Blâmée pour les mauvaises prestations de son fiancé, Taylor Swift a tout de même rapporté gros à la franchise. Depuis qu’elle a commencé à assister régulièrement aux matchs de son petit-ami, la NFL a connu la plus forte audience féminine en saison régulière depuis 2000, et environ 330 millions de dollars de valeur de marque ont été ajoutés aux Chiefs et à la ligue en 2024, selon une étude de l’Apex Marketing Group. Taylor Swift est également accusée de “ruiner le football” et de tirer la couverture à elle en montrant publiquement son soutien à Travis Kelce : pourtant, d’après le New York Times, elle est apparue en moyenne moins de 25 secondes par match à l’écran. Dans les années 1990, le monde du cricket avait connu un cas plus ou moins similaire. Mariée au capitaine indien Nawab Mansur Ali Khan Pataudi, l’actrice Sharmila Tagore avait déclaré qu’elle n’accompagnerait pas son mari en tournée à l’étranger, même si elle le souhaitait. “À une ou deux reprises, on m’a accusée d’être responsable de sa mauvaise performance.” Une habitude qui ne date pas d’hier, donc. 

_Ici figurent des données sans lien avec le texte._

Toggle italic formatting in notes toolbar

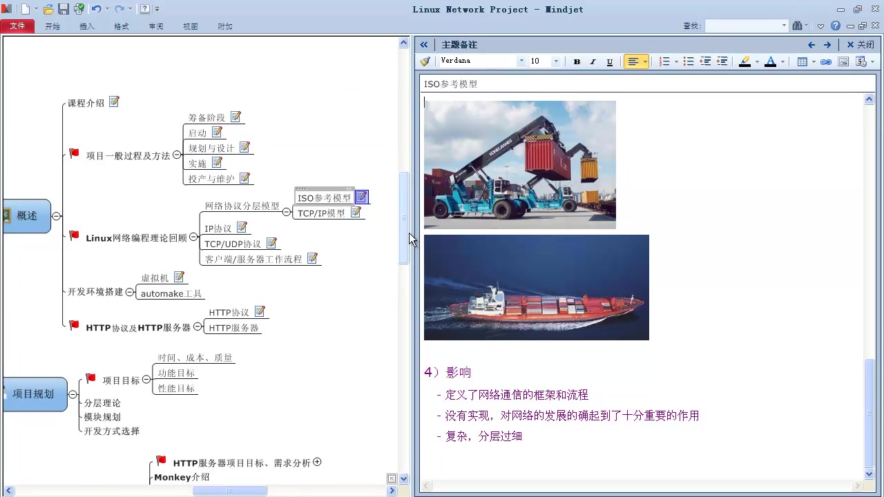point(593,61)
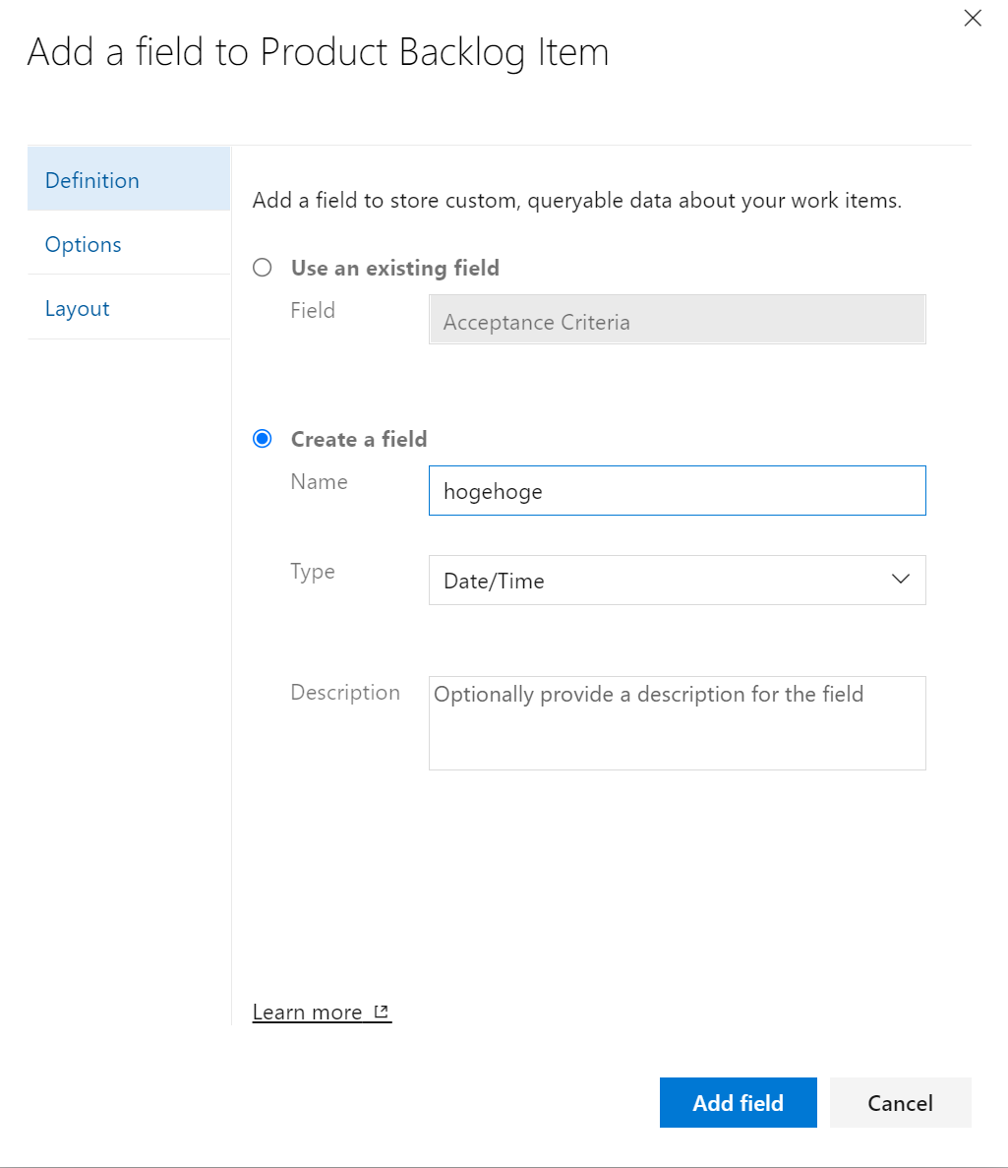
Task: Click the Cancel button
Action: click(x=900, y=1103)
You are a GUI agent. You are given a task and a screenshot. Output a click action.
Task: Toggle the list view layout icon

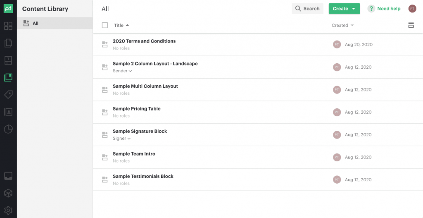tap(411, 25)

La femme, un moyen pour atteindre l’homme ? 

Si la chanteuse est habituée aux critiques, qui ont débuté bien avant sa relation, cela est loin d’être le cas de toutes les compagnes de sportifs. Sophia Havertz, épouse alors enceinte du joueur d’Arsenal Kai Havertz a été, elle aussi, tenue pour responsable de l’échec de son compagnon lors d’une séance de tir au but face à Manchester United lors de la FA Cup, en janvier dernier. Et a reçu des messages privés abjects, qu’elle a affichés en story. On pouvait y lire : “J’espère que tu feras une fausse couche,” ou encore “Je vais venir chez toi et abattre ton bébé, je ne plaisante pas, attends tu verras”. Arsenal a signalé les abus à la police et a assuré travailler avec une société de données spécialisée pour tenter d’identifier les coupables. 

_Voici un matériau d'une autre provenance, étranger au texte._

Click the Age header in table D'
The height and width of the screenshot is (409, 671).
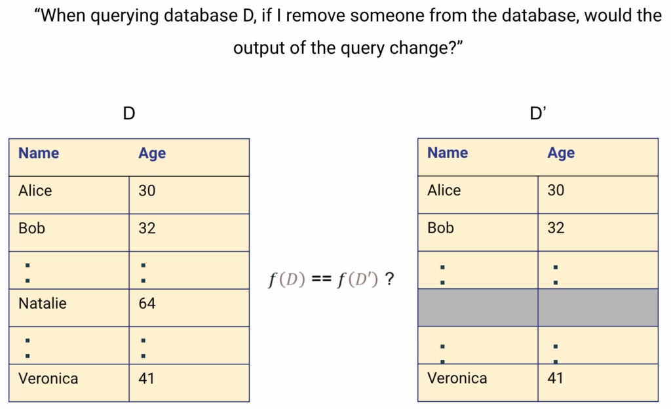coord(561,153)
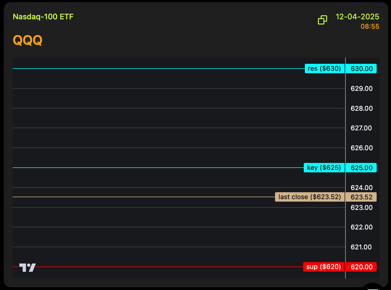Click the Nasdaq-100 ETF title
This screenshot has height=290, width=391.
click(x=43, y=17)
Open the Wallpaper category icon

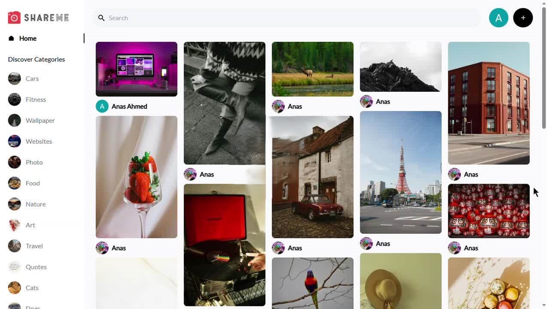coord(14,120)
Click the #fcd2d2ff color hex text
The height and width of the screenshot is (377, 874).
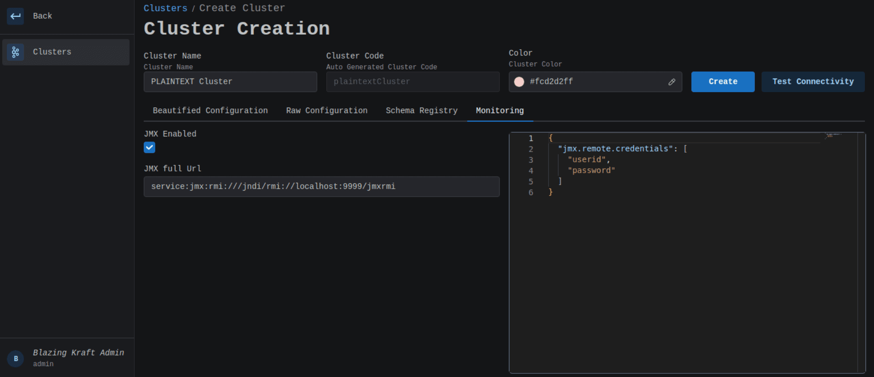[551, 82]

Crédit photo : Capture d’écran d’une story de Sophia Havertz

Même lorsque les performances de leur mari sont exemplaires, les femmes de sportifs restent un problème aux yeux des fans. La compagne du basketteur Stephen Curry, Ayesha Curry en fait d’ailleurs régulièrement les frais. Dernier drama en date ? Ayesha Curry a admis ne pas avoir toujours voulu des enfants. Invitée du podcast Call Her Daddy, elle avoue : “Je ne voulais pas d’enfants . Je ne voulais pas me marier. Je pensais que j’allais faire carrière, un point c’est tout, et puis c’est arrivé si tôt. Je n’avais même plus le temps de réfléchir à ce que je voulais.” De quoi énerver les fans, qui estiment qu’avec ces déclarations, la femme de 36 ans nuit à l’image de celui qui partage sa vie depuis 14 ans. “Arrêtez de faire honte à votre homme et consultez un professionnel de la santé mentale pour le bien de votre famille,” peut-on ainsi lire sous le post instagram du podcast, quand sur Twitter, une vague de posts incitent le basketteur à divorcer, insinuant qu’Ayesha Curry devrait être plus reconnaissante de la vie que son époux lui offre. Sans jamais envisager que, par amour et sacrifice, la jeune femme a abandonner toutes ses ambitions au profit de celle de son mari. Pour la professeure à l’Université de Calgary, Jessalyn Keller, “les compagnes des athlètes sont des cibles faciles en raison des idées patriarcales qui continuent de régir notre société. Quand une remarque sexiste est faite à une femme, c’est avant tout pour faire réagir son mari. La personne qui fait cette remarque part du principe qu’en l’insultant elle, on blesse son mari, sous-entendant qu’il la possède.” 

@callherdaddy

We’ve got @ayeshacurry in the studio 👏Ayesha opens up about motherhood impacting her identity, adapting to timeline changes, her relationship with Steph and navigating her early 20’s. WEDNESDAY

♬ original sound – Call Her Daddy

De meilleures performances

Si elles sont fréquemment accusées d’être à l’origine des ratés de leurs compagnons, les femmes de sportifs sont en réalité souvent citées par leurs conjoints comme la raison de leurs bonnes performances. Dans le documentaire qui lui est consacré sur Netflix, David Beckham assume que, lors des soirs de match, “lever les yeux vers les tribunes et voir Victoria était la seule chose qui [le] motivait”. Candice Warner, épouse du joueur de cricket australien David Warner l’assure : “Nous faisons beaucoup de choses en coulisses”. En réponse au commentateur de cricket et ancien joueur international Ian Healy qui a imputé la mauvaise performance de l’Australie aux Ashes en août dernier au groupe de WAG qui voyageait avec l’équipe, elle a déclaré au Daily Mail : “Les gens ne savent pas tout ce que nous faisons pour aider les garçons à entrer sur le terrain et s’assurer qu’ils sont dans un bon état d’esprit. Il s’agit de les préparer, de les mettre sur le terrain et de s’assurer qu’ils sont prêts à 100 %. Je pense que beaucoup de [joueurs de cricket] seraient très mécontents si leurs enfants ou leurs partenaires n’étaient pas là.” Elle a également été rejointe par le capitaine Michael Clarke, qui s’est agacé : “Les femmes et les petites amies en tournée sont une distraction pour nous… quelle connerie !”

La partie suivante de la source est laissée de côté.